I think she's a little biased, being my mom and all. I mean, I notice this myself; I congratulate my kid on being SO AWESOME at something when what I'm really complimenting is his progress, not necessarily his skill from an objective perspective. He's 6, so that's acceptable. My mom has been reading my stuff since I was an angsty teenager, so she's seen a fair bit of improvement...but that doesn't make me Shakespeare.
But, I think about it a lot. I want to write, I replied. But I don't have time, I'm busy, my head is crowded. In a year maybe, when this thing is done, when that thing is done. When my kid is in high school, when I can take time off, when I'm retired.
You know the drill.
My mom responded with an oft-cited nugget of wisdom from a local writer: Just write 15 minutes a day, she said. Commit to that 15 minutes, that's all, but maybe sometimes you'll write more.

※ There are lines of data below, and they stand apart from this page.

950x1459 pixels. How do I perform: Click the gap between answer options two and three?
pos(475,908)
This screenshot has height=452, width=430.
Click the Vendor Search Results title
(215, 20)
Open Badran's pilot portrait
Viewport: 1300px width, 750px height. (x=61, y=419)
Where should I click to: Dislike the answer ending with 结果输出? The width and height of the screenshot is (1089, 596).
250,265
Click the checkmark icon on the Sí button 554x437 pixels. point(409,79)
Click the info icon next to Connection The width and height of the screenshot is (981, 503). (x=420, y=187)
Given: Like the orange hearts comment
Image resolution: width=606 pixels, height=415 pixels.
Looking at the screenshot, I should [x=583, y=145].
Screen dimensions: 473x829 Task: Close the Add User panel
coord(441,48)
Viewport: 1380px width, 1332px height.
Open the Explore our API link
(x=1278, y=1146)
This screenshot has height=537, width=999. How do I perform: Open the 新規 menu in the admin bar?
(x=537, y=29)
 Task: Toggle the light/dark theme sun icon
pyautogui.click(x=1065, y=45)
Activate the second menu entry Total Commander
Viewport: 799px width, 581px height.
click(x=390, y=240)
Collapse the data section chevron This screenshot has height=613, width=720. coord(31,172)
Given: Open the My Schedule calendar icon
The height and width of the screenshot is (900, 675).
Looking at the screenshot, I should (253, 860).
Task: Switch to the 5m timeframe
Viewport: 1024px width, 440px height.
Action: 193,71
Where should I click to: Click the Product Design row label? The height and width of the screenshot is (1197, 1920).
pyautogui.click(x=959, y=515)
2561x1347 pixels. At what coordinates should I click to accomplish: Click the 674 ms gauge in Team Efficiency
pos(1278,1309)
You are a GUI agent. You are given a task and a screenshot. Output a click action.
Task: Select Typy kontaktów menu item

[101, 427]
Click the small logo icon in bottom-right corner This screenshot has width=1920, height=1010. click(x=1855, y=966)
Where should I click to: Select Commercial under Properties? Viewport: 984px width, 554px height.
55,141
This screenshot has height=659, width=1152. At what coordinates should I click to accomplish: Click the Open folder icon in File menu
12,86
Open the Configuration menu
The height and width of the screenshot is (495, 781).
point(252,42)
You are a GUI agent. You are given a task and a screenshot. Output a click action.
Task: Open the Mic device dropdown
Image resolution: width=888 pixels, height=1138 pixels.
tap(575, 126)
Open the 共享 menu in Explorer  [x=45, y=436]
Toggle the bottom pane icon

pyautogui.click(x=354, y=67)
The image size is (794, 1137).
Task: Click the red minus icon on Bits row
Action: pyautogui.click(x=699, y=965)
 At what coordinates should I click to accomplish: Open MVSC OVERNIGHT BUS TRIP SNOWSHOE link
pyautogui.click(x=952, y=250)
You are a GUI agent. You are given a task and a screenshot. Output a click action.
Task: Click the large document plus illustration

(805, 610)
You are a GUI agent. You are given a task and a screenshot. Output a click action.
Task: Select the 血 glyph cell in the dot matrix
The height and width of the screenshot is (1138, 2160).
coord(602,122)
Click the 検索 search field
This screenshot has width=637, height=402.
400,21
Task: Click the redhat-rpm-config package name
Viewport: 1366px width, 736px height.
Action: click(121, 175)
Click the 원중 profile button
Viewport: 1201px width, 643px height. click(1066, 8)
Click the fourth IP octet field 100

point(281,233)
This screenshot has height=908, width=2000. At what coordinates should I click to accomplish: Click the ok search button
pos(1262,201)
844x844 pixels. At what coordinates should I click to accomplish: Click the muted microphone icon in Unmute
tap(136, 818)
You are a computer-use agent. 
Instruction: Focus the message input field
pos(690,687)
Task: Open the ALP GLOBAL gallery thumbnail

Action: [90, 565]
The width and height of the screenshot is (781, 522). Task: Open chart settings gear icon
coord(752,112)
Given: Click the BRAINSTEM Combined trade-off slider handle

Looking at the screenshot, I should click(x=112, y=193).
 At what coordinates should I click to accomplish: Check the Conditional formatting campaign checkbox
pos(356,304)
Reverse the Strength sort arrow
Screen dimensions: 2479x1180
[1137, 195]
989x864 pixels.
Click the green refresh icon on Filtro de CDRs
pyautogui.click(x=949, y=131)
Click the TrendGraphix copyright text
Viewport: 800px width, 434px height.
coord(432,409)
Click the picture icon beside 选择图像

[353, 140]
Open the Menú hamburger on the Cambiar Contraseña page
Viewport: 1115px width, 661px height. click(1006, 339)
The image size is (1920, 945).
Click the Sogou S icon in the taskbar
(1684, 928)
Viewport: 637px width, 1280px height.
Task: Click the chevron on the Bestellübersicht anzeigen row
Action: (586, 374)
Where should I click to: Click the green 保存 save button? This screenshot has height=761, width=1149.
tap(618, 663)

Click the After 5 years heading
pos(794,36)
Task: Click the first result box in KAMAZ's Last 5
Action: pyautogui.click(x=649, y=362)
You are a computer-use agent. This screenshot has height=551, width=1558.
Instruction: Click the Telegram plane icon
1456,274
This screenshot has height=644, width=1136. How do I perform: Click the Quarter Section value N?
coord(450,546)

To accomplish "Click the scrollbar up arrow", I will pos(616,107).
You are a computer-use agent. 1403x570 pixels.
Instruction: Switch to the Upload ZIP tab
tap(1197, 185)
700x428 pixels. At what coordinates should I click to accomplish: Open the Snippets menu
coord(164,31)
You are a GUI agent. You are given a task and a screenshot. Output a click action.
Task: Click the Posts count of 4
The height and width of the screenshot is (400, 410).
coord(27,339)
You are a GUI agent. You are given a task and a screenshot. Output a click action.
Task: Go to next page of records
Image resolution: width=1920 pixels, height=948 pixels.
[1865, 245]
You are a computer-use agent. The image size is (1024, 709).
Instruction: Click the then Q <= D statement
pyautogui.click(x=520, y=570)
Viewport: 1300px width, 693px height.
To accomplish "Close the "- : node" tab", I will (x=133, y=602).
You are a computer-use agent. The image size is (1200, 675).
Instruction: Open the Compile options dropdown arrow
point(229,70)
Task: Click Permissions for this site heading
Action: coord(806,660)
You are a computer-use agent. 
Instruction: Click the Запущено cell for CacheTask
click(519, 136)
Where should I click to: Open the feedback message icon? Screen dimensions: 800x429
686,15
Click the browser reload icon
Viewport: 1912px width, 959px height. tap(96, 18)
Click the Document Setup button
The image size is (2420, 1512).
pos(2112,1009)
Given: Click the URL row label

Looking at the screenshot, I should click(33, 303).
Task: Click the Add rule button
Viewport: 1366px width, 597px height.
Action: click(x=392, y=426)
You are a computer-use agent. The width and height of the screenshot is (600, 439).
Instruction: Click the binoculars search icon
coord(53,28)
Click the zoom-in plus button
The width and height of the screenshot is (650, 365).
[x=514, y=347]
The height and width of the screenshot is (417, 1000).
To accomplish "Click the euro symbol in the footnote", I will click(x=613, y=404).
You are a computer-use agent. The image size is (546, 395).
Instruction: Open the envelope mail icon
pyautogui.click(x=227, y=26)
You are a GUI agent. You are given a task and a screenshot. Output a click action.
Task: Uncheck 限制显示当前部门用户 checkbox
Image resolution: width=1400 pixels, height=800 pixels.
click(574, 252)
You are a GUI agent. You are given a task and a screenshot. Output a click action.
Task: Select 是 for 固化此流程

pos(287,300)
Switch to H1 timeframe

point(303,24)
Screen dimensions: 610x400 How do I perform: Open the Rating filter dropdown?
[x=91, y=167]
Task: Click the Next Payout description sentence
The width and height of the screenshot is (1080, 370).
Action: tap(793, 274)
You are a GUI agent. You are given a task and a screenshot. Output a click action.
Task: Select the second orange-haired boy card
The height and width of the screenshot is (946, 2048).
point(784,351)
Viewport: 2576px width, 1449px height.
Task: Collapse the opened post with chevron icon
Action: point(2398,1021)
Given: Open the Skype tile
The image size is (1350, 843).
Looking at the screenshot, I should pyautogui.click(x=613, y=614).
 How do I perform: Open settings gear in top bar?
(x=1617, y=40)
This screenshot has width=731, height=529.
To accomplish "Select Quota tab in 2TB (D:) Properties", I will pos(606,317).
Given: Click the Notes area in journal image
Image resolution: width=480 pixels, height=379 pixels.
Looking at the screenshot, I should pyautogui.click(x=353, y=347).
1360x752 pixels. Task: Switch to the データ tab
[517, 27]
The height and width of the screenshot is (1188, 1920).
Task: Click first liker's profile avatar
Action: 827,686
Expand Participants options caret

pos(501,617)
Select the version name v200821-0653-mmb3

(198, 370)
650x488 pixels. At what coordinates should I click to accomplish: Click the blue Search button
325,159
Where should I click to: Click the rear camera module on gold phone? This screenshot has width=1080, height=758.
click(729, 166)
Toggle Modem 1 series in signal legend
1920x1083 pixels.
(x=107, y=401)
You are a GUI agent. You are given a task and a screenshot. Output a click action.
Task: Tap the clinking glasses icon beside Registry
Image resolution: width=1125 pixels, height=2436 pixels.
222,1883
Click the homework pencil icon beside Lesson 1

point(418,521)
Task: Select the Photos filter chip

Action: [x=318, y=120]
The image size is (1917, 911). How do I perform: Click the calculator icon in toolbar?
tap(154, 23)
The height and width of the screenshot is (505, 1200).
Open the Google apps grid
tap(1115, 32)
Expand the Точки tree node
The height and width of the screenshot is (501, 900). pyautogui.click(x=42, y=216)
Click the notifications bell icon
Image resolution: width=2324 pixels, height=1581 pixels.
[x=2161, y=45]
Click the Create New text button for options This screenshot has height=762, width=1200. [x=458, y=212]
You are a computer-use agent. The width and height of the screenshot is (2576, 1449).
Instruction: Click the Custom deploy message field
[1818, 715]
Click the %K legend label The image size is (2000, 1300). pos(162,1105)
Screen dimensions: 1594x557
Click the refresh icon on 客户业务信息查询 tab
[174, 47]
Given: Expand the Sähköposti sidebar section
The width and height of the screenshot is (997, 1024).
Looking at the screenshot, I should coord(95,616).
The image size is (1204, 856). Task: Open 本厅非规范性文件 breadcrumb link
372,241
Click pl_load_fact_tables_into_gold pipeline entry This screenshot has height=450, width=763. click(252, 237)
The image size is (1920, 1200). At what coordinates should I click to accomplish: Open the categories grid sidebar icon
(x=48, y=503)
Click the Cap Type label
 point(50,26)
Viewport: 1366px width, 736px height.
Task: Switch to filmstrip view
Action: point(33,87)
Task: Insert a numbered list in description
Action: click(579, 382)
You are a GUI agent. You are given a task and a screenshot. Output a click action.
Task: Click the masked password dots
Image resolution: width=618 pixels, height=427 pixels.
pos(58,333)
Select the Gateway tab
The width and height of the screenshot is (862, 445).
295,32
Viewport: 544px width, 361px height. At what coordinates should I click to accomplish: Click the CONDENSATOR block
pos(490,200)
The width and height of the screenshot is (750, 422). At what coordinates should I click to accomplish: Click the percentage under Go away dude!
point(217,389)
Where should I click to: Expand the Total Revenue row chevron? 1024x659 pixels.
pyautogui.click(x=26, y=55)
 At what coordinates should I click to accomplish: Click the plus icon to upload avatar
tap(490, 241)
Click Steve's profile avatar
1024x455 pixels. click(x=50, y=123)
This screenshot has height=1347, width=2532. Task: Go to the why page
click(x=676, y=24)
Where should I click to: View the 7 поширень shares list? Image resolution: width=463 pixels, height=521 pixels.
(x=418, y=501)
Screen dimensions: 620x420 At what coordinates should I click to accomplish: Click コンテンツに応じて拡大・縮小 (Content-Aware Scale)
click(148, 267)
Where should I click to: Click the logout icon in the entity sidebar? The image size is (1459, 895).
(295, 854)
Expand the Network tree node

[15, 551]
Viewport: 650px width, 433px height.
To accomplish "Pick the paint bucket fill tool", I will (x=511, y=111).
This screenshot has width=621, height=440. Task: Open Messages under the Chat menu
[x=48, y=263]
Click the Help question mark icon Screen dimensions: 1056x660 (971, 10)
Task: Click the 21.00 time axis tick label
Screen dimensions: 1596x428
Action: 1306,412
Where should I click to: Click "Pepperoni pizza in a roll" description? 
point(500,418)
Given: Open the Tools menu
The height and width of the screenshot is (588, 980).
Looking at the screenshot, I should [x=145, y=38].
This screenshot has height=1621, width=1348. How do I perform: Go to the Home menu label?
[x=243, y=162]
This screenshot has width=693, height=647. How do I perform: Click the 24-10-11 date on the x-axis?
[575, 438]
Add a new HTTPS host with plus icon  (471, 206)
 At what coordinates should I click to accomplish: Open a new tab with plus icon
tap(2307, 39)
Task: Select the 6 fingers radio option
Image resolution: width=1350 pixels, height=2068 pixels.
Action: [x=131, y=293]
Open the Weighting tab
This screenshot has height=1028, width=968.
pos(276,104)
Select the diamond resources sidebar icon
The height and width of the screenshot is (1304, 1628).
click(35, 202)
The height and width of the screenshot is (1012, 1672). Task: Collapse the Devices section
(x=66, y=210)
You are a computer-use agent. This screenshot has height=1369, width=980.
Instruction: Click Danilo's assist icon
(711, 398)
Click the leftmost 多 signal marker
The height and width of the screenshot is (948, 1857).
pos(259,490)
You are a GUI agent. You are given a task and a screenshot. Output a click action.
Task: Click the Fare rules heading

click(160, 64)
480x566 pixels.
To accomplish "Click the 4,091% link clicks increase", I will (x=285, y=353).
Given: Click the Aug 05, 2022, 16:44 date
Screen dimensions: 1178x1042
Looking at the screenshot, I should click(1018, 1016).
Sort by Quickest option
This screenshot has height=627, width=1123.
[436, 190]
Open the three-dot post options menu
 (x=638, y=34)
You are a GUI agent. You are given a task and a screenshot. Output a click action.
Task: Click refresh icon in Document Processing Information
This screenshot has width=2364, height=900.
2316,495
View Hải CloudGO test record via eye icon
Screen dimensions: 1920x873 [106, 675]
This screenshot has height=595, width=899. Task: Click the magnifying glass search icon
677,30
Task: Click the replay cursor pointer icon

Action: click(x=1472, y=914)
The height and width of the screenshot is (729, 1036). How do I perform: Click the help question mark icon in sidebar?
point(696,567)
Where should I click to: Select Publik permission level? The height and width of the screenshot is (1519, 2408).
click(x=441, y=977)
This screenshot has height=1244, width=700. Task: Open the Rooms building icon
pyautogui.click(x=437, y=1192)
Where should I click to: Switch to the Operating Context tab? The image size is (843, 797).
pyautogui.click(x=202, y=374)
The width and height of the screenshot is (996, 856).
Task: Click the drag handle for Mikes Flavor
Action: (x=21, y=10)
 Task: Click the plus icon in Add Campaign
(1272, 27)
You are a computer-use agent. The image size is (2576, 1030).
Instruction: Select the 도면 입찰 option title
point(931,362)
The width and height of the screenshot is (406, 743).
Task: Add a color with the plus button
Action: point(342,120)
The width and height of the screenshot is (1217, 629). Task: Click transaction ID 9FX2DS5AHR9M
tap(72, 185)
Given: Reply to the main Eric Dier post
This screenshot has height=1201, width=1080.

I want to write, I said again, but I don't know what to write. I need mental white space to come up with ideas. I need less stress, more time. My 15 minutes of writing would be nothing but complaining and crappy haikus. What would I write?
Write what you know, she said promptly. Finish the complaining and then write what you know.
(My mom can be really annoying when I'm trying to be lazy.)
Okay. Write what you know. So I'm writing what I know....which is writing about not writing.